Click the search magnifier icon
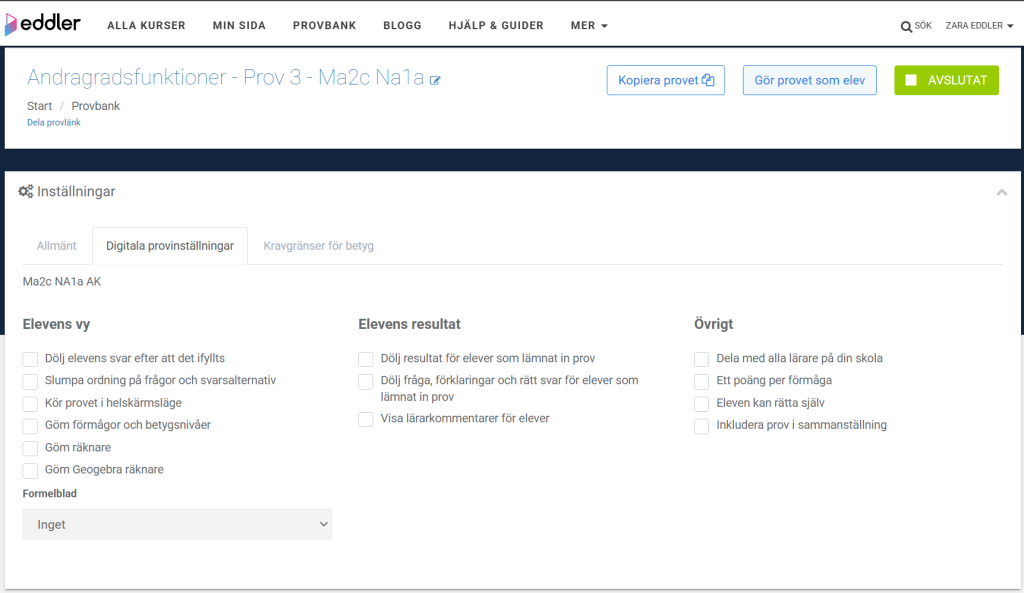Screen dimensions: 1024x593 [906, 26]
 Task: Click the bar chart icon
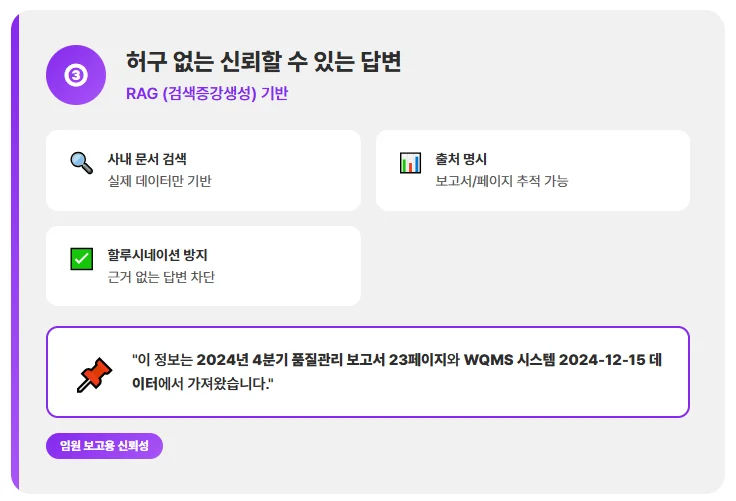pyautogui.click(x=410, y=162)
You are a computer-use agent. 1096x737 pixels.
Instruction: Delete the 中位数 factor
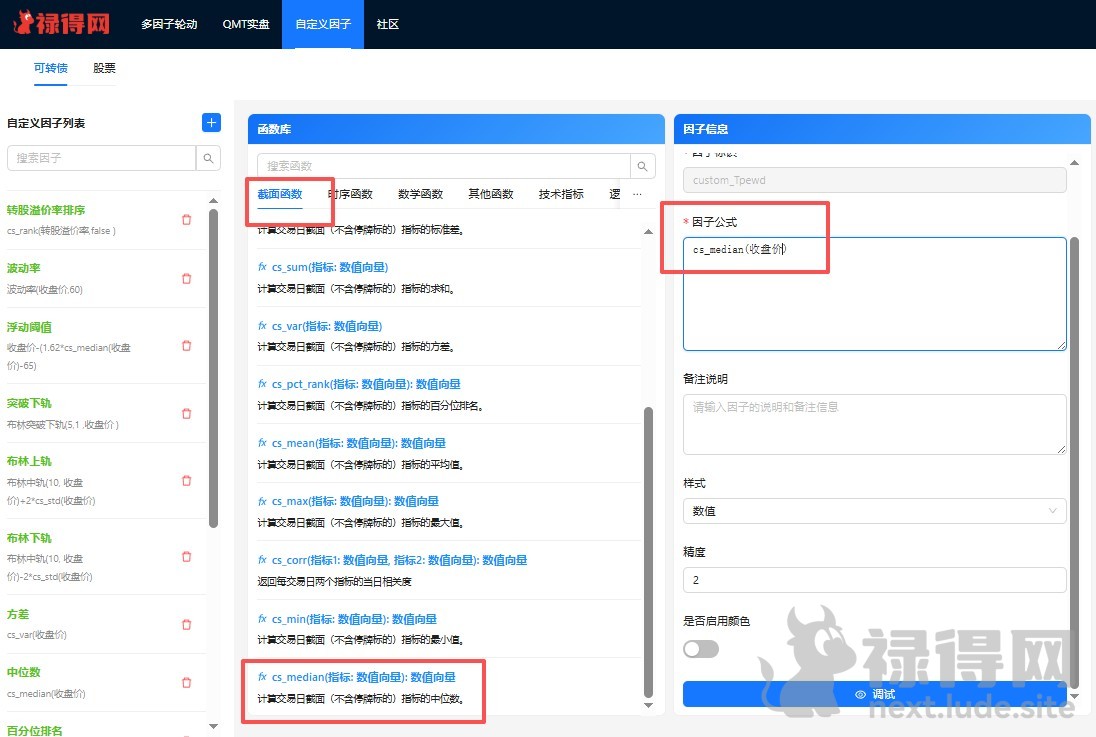pos(186,683)
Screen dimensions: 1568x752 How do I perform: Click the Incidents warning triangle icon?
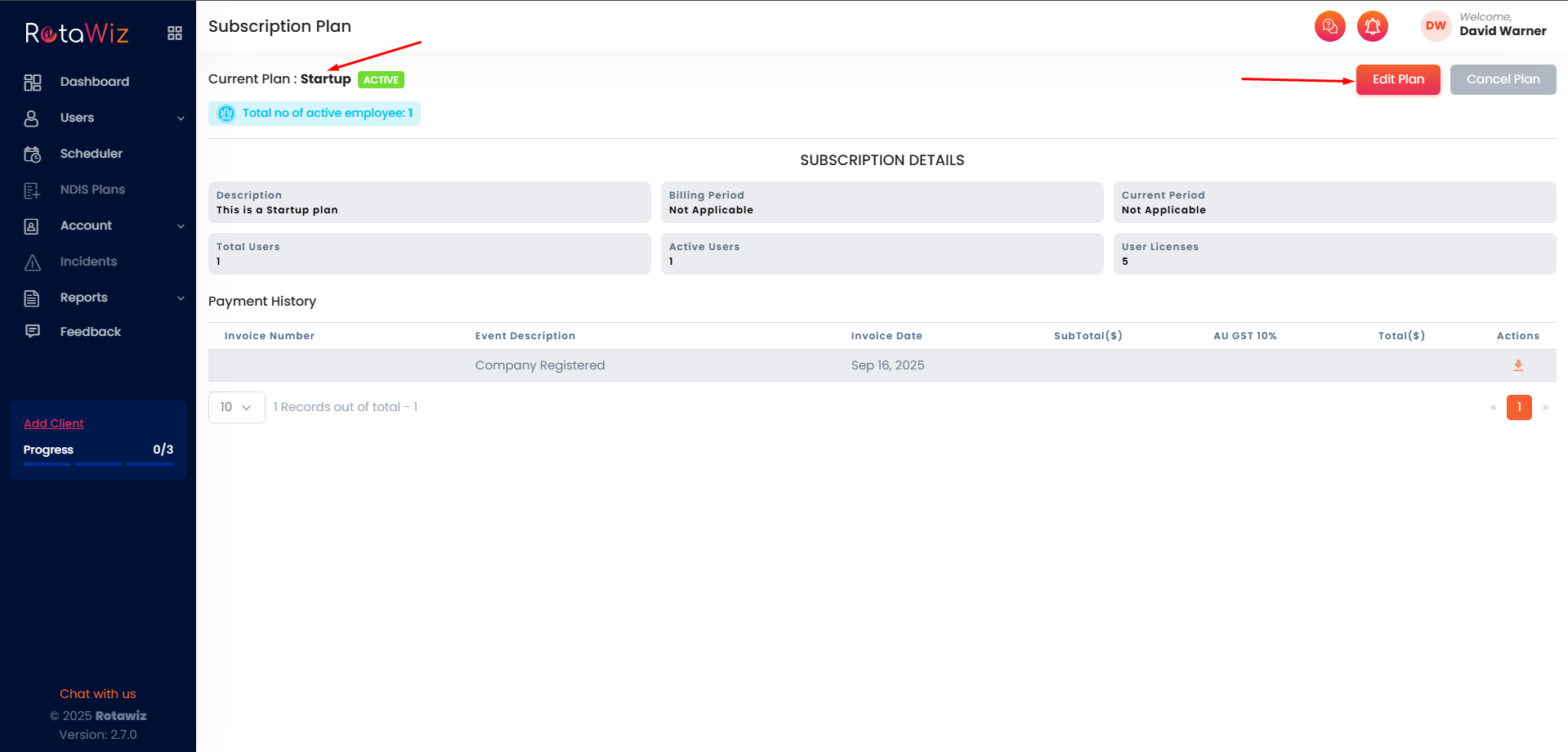(33, 262)
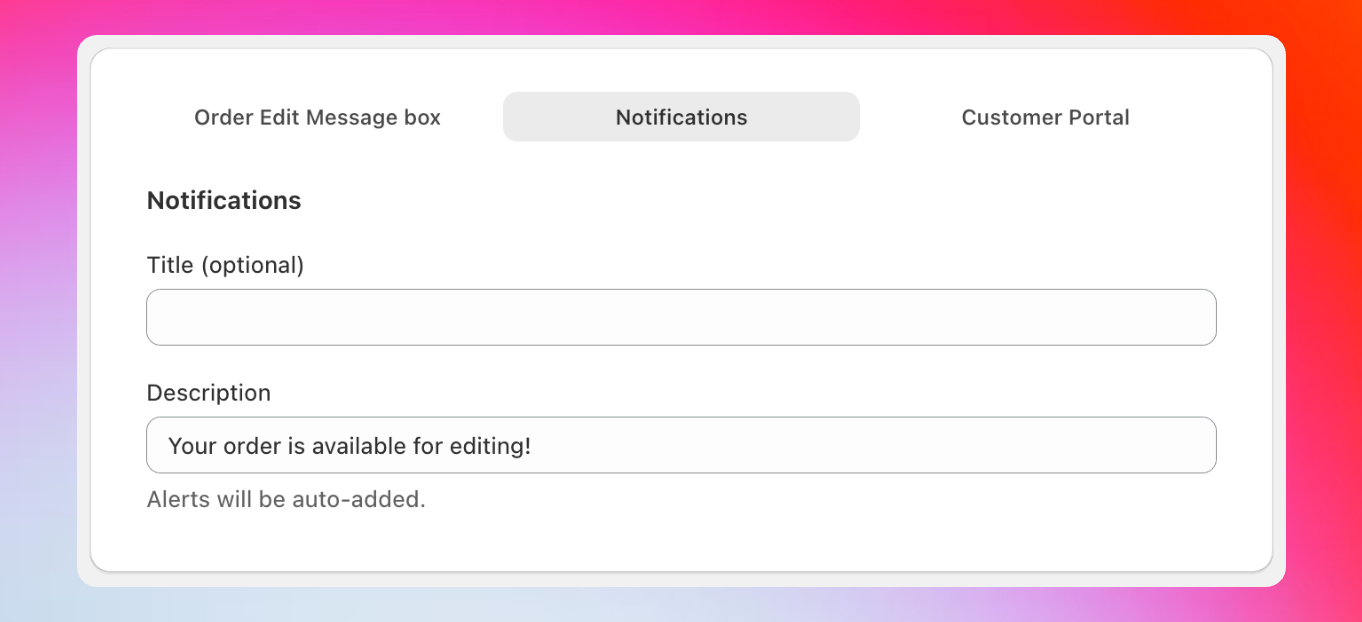Click the Order Edit Message box label
The height and width of the screenshot is (622, 1362).
(317, 117)
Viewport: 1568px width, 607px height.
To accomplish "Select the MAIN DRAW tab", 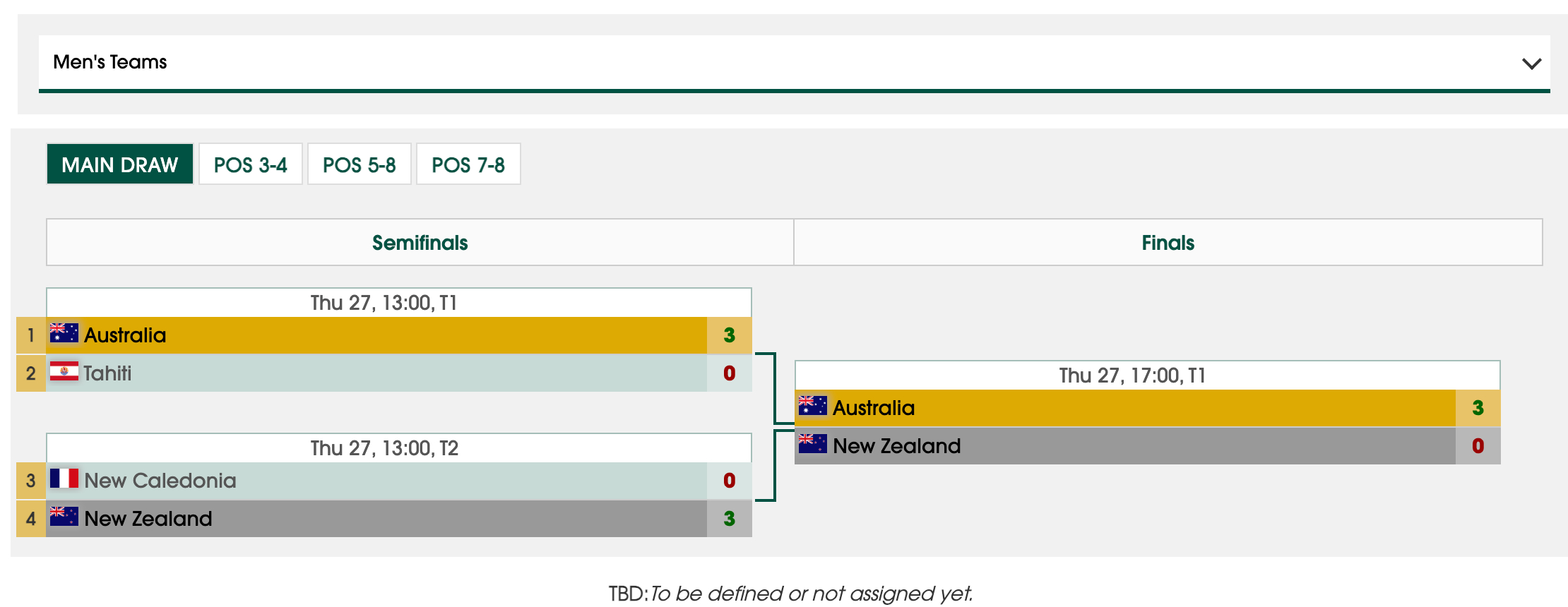I will (x=120, y=164).
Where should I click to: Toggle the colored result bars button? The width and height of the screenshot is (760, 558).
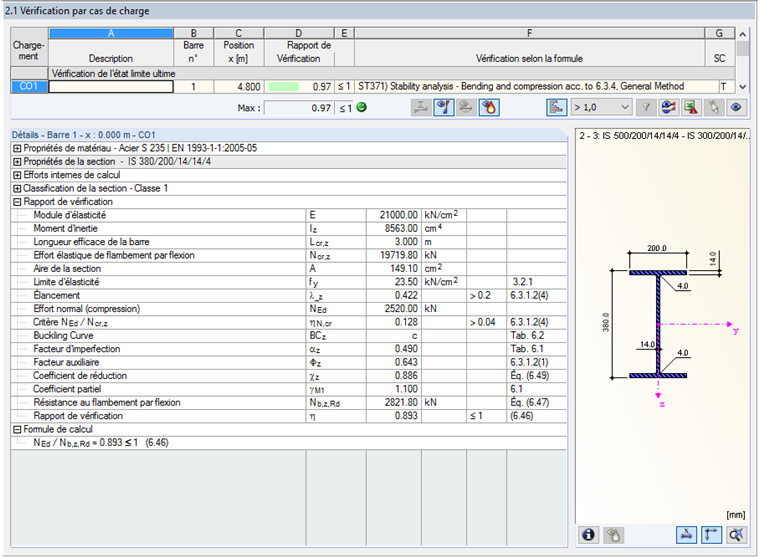(x=557, y=107)
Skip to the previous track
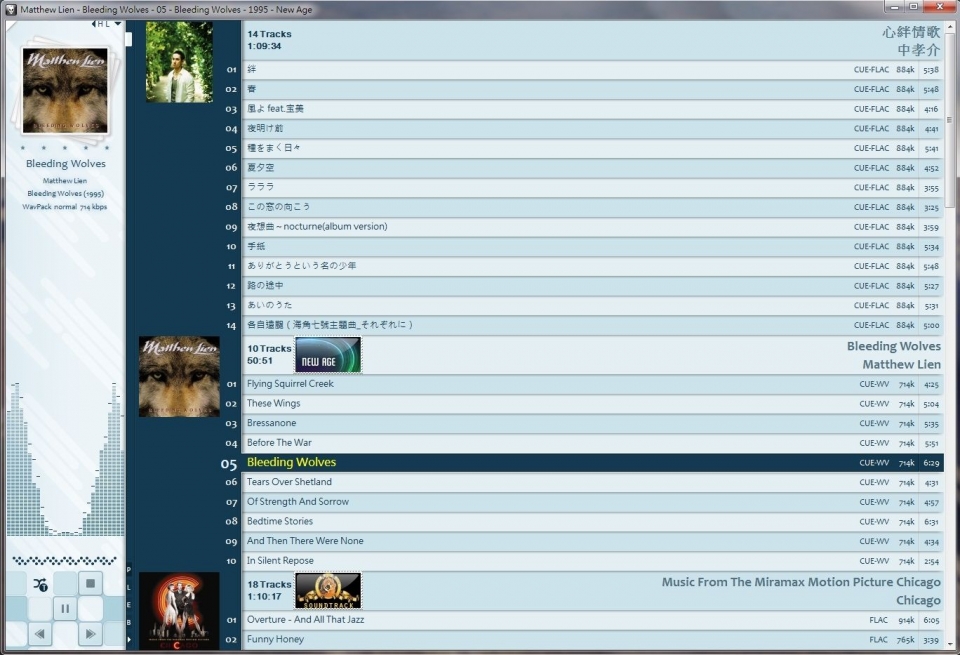The width and height of the screenshot is (960, 655). 40,634
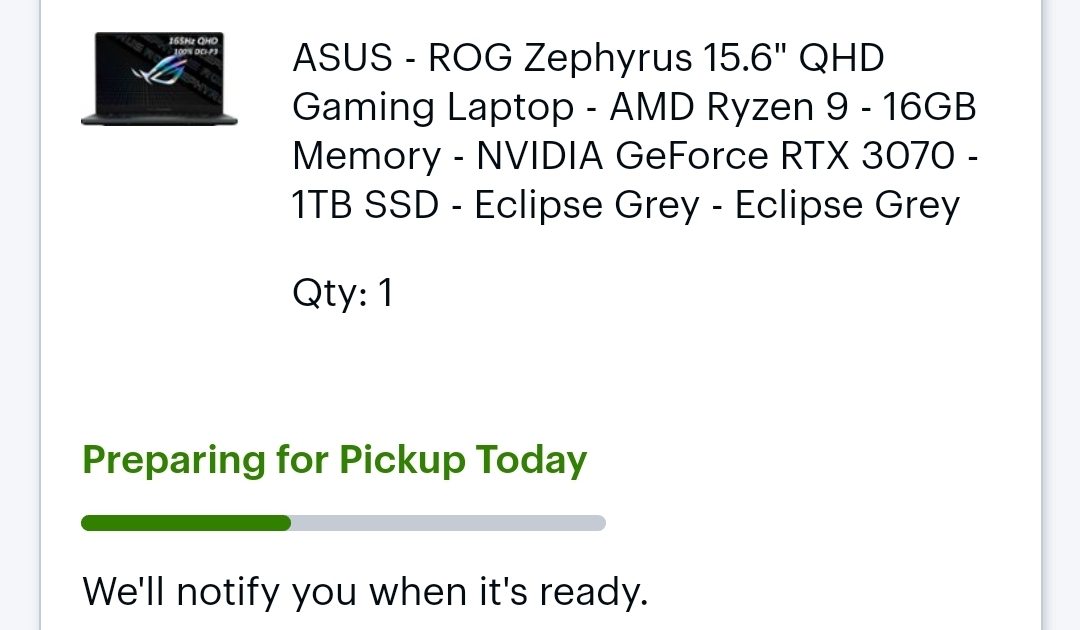Viewport: 1080px width, 630px height.
Task: Open the ASUS laptop product thumbnail
Action: tap(159, 78)
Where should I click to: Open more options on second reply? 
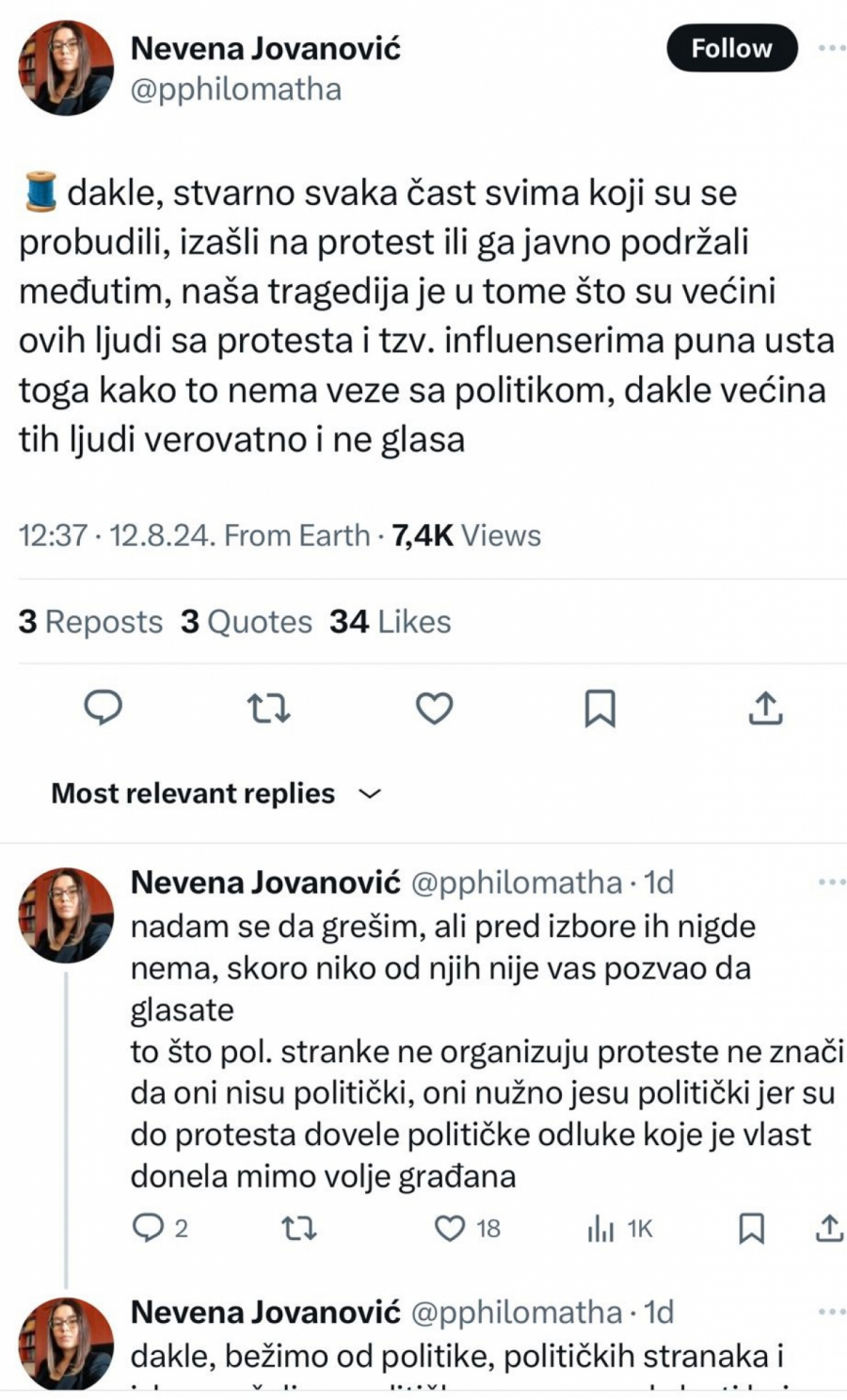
##############################
Task requirements: With all pictures omitted, return exactly the lines from the one containing "Where should I click to: Toggle" through the end of the entries above.

Answer for the task:
Where should I click to: Toggle the colored result bars button? The width and height of the screenshot is (760, 558).
(x=557, y=107)
Skip to the previous track
The width and height of the screenshot is (960, 655). 40,634
Viewport: 1080px width, 630px height.
Task: Open the ASUS laptop product thumbnail
Action: tap(159, 78)
Where should I click to: Open more options on second reply? 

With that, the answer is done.